2. The second statue initially resided with Seabiscuit at Ridgewood Ranch until Charles Howard's death in 1950 led the surviving family to sell the property. It was then relocated to Binglin Stables in Moorpark Ranch, California, owned by musician Bing Crosby and Lindsay Howard, Charles Howard's son.

By the mid-1990s, the elements had taken their toll on the second statue. Kittredge Collins, the great-grandson of Charles S. Howard, recognized the need to preserve its integrity and donated it to the National Museum of Racing and Hall of Fame in Saratoga Springs, New York. The statue was unveiled there in June 1996.

In 2007, Chris and Anita Lowe, England-based benefactors of the Seabiscuit Heritage Foundation, funded a project to create a replica of the piece. This duplicate was toured around the country before being permanently placed at Ridgewood Ranch, bringing a version of the monument back to its original resting place along with its subject, who is buried on the property.

Following the success of the Seabiscuit statue, Wheeler created another significant work for Santa Anita Park: the bronze statue of jockey George Woolf. Sculpted in 1948, this statue stands as a testament to one of Seabiscuit's primary riders and a legendary jockey in his own right.

The George Woolf statue was erected in 1949, with an inscription on its black marble base indicating it was "Sponsored by the California Turf Writers" and "Erected by the Public."

=== Will Rogers statues ===
Also among Wheeler's most famous work are his statues of famous humorist Will Rogers. Wheeler created three different statues of Will Rogers.
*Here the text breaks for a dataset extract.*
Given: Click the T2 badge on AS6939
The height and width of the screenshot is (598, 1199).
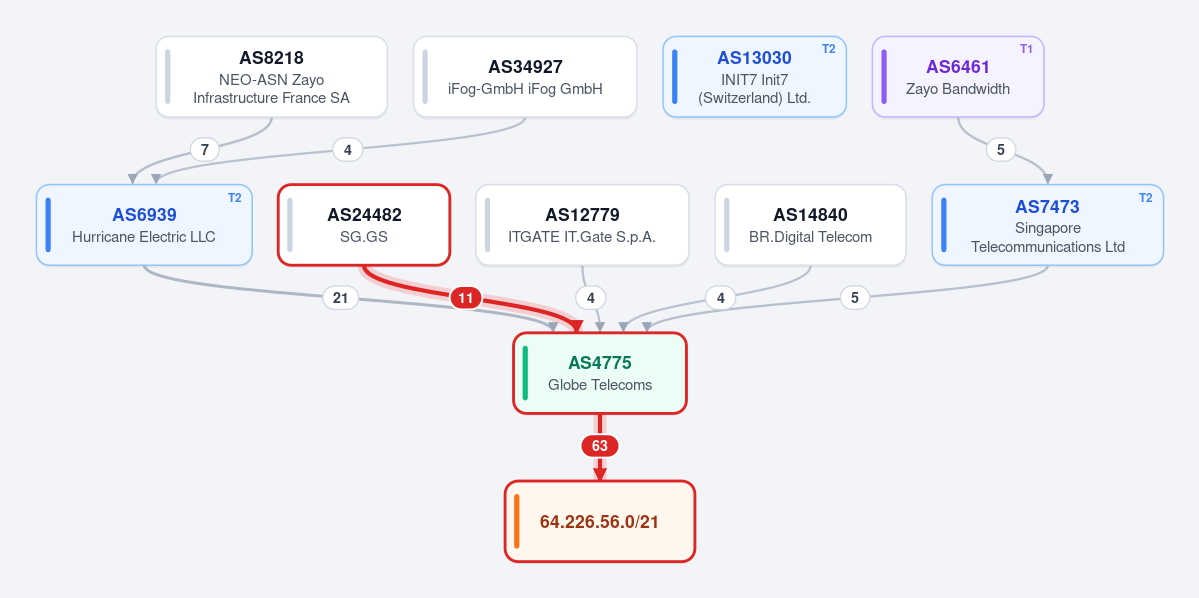Looking at the screenshot, I should pyautogui.click(x=234, y=197).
The first statue Wheeler did of Will Rogers (1936 written on the base) was done shortly after Will Rogers death in 1935. Wheeler made the statue, Will Rogers on his horse Soapsuds, hoping for it to be chosen as a memorial statue. Instead, a statue of Rogers by Jo Davidson was chosen to commemorate the famous entertainer. Wheeler made the 1/8 size statue into a bronze.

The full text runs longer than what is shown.